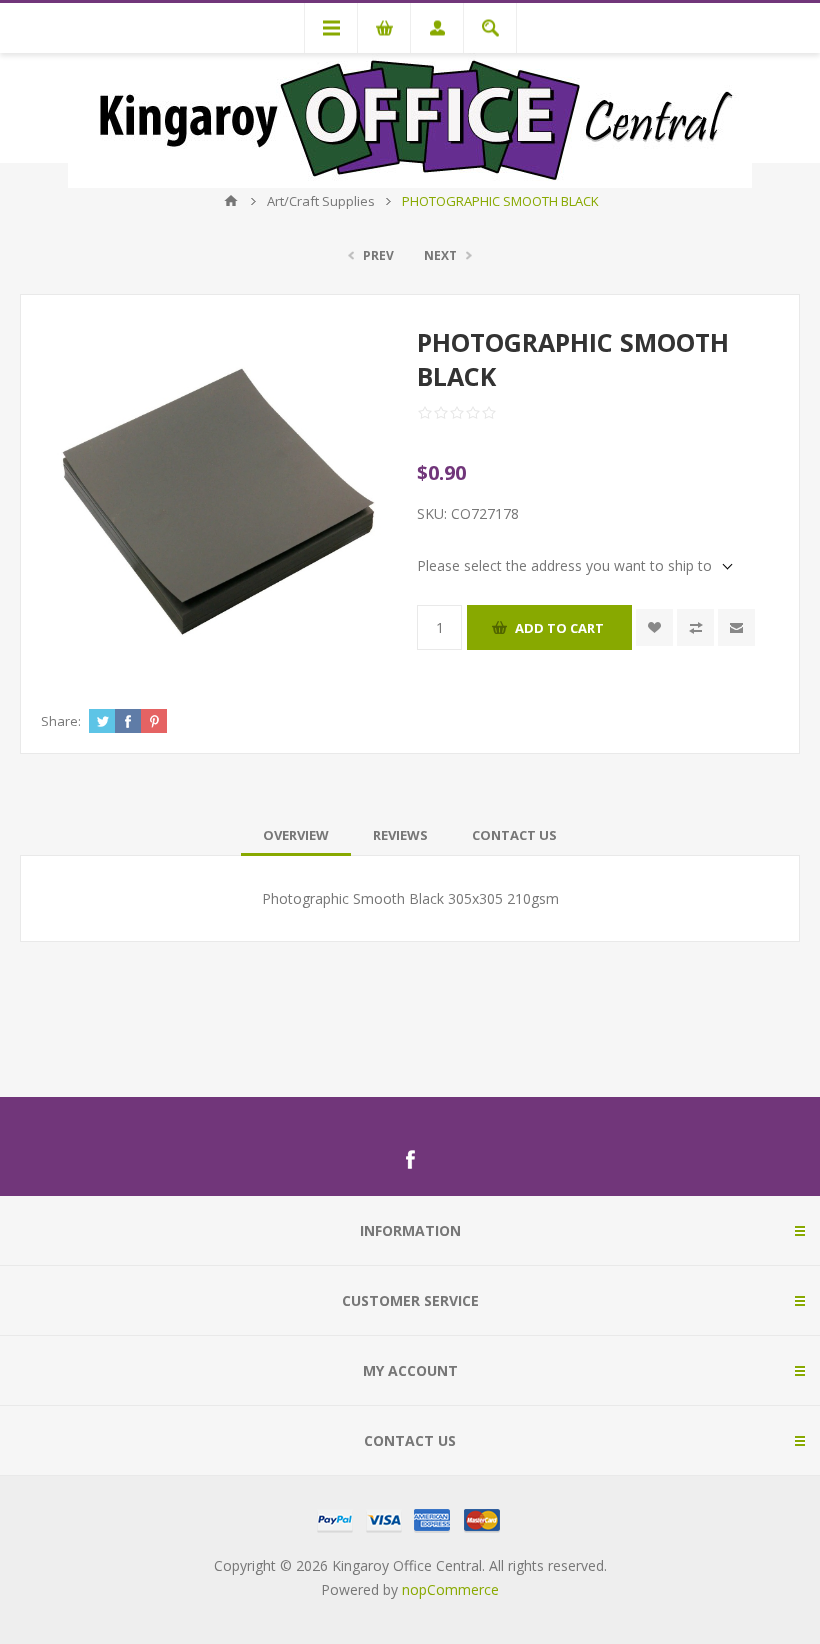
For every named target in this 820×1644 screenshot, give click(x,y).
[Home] (231, 201)
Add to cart (559, 628)
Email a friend (736, 627)
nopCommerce (450, 1589)
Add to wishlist (654, 627)
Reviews (400, 835)
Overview (296, 835)
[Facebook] (410, 1160)
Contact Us (514, 835)
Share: (61, 721)
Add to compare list (695, 627)
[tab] (296, 835)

TASK DIRECTIONS >>
Start to finish, write out the data above exactly, omitting all pictures.

SOLUTION FOR THIS PROBLEM >>
For every named target in this 820×1644 screenshot, give click(x,y).
[Home] (231, 201)
Add to cart (559, 628)
Email a friend (736, 627)
nopCommerce (450, 1589)
Add to wishlist (654, 627)
Reviews (400, 835)
Overview (296, 835)
[Facebook] (410, 1160)
Contact Us (514, 835)
Share: (61, 721)
Add to compare list (695, 627)
[tab] (296, 835)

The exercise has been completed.